Il y eut une pause. Inaë était à cours d’idées. Sofian, son pistolet maladroitement tenu dans la main gauche, réfléchissait lui aussi.

— Et si nous refusons ? hasarda-t-il.

— Merci de vous éloigner des serveurs.

— Si vous voulez mon avis, dit-il en se tournant cette fois vers sa directrice, ces trucs sont hors d’usage. Je doute qu’ils puissent nous faire quoi que ce soit si nous…

Et tout se passa en un éclair. Tout en parlant, Sofian esquissa un mouvement vers l’étagère. Un grondement retentit alors du côté des machines, comme si un réacteur se mettait en marche. Inaë vit une boule de lumière se former devant chacune des deux machines et eut juste le temps de se jeter sur Sofian. Ils heurtèrent de plein fouet l’une des étagères et tombèrent à la renverse en l’entraînant dans leur chute. À l’endroit où s’était trouvé le buste de Sofian quelques secondes plus tôt, un panache de fumée flottait et, derrière, un gros trou de la taille d’une roue de camion s’était dessiné dans le mur.

4. Fuite

Sofian, abasourdi, peina à se remettre debout, empêtré dans les serveurs brisés et les câbles qui s’emmêlaient autour de lui. Inaë l’aida à se relever mais entendait déjà le grondement des machines reprendre derrière eux.

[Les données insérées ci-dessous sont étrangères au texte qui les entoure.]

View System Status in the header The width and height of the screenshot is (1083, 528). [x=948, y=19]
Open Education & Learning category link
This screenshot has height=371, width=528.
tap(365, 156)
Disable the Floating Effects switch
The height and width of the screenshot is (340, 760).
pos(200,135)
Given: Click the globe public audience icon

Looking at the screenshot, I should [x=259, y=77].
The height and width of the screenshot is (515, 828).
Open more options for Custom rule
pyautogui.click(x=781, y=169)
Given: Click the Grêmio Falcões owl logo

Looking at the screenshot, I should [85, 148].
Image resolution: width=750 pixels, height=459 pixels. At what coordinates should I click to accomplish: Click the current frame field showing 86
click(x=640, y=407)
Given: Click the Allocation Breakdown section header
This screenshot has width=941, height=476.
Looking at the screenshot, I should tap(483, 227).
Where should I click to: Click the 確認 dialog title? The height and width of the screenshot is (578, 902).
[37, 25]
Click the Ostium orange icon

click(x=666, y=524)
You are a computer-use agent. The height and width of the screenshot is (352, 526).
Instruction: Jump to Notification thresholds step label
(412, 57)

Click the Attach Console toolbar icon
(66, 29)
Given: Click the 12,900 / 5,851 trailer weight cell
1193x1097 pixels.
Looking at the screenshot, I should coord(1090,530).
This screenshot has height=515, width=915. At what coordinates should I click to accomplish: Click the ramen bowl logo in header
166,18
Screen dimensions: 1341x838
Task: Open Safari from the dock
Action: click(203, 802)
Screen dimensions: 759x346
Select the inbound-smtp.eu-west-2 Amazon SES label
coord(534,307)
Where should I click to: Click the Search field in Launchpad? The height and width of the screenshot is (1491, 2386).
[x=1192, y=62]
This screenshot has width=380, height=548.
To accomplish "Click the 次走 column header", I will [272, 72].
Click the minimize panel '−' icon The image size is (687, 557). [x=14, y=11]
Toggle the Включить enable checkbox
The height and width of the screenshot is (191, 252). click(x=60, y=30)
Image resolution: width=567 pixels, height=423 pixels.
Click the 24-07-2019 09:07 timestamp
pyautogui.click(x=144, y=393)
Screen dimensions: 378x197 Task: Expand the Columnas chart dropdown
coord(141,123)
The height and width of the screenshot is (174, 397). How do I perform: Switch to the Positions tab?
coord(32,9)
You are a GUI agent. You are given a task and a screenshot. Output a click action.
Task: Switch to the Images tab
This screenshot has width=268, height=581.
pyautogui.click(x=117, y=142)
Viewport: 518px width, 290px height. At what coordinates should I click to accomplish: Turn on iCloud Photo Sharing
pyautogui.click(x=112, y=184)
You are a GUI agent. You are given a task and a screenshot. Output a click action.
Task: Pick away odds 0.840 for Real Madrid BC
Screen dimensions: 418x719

— DÉPÊCHE-TOI ! hurla-t-elle.

Et à nouveau, ils échappèrent de justesse à l’incroyable puissance de feu des deux robots en roulant sur le sol. L’étagère qu’ils avaient renversé vola en éclat dans une odeur de métal fondu et de câbles brûlés.

Ils se remirent sur pied en un éclair et se rendirent compte qu’ils avaient perdu leurs armes dans la mêlée. Inaë essaya d’analyser la situation le plus rapidement possible. Rejoindre le couloir impliquait de passer entre les deux robots, ce qui était hors de question. Ils se désintégreraient probablement mutuellement s’ils tiraient au moment où Sofian et elle se glisseraient entre eux deux, mais elle doutait que de telles machines à tuer aient un instinct d’auto-préservation.

Un nouvelle salve de boules de feu jaillit. Cette fois, Sofian et Inaë purent un peu mieux anticiper et évitèrent les tirs en courant derrière l’une des étagères encore debout.

— PAR ICI ! cria Inaë.

Et ils se faufilèrent tous deux dans l’un des trous creusés dans le mur par les tirs des robots. Derrière eux, une nouvelle explosion retentit, projetant des morceaux de gravats et du métal fondu dans leur direction. Sofian poussa un juron en sentant une petite pointe en fer brûlante se planter dans l’arrière de son épaule gauche.

Le trou dans le mur les avait menés à une autre pièce de la bibliothèque, celle-ci pleine de vieilles étagères en bois qui abritaient des livres – des livres en papier, datant probablement d’un siècle plus reculé. Ils ne prirent pas le temps d’en étudier le contenu et foncèrent vers la porte. Elle était tout aussi bloquée que celle qu’Inaë avait dû défoncer pour entrer dans la salle des serveurs.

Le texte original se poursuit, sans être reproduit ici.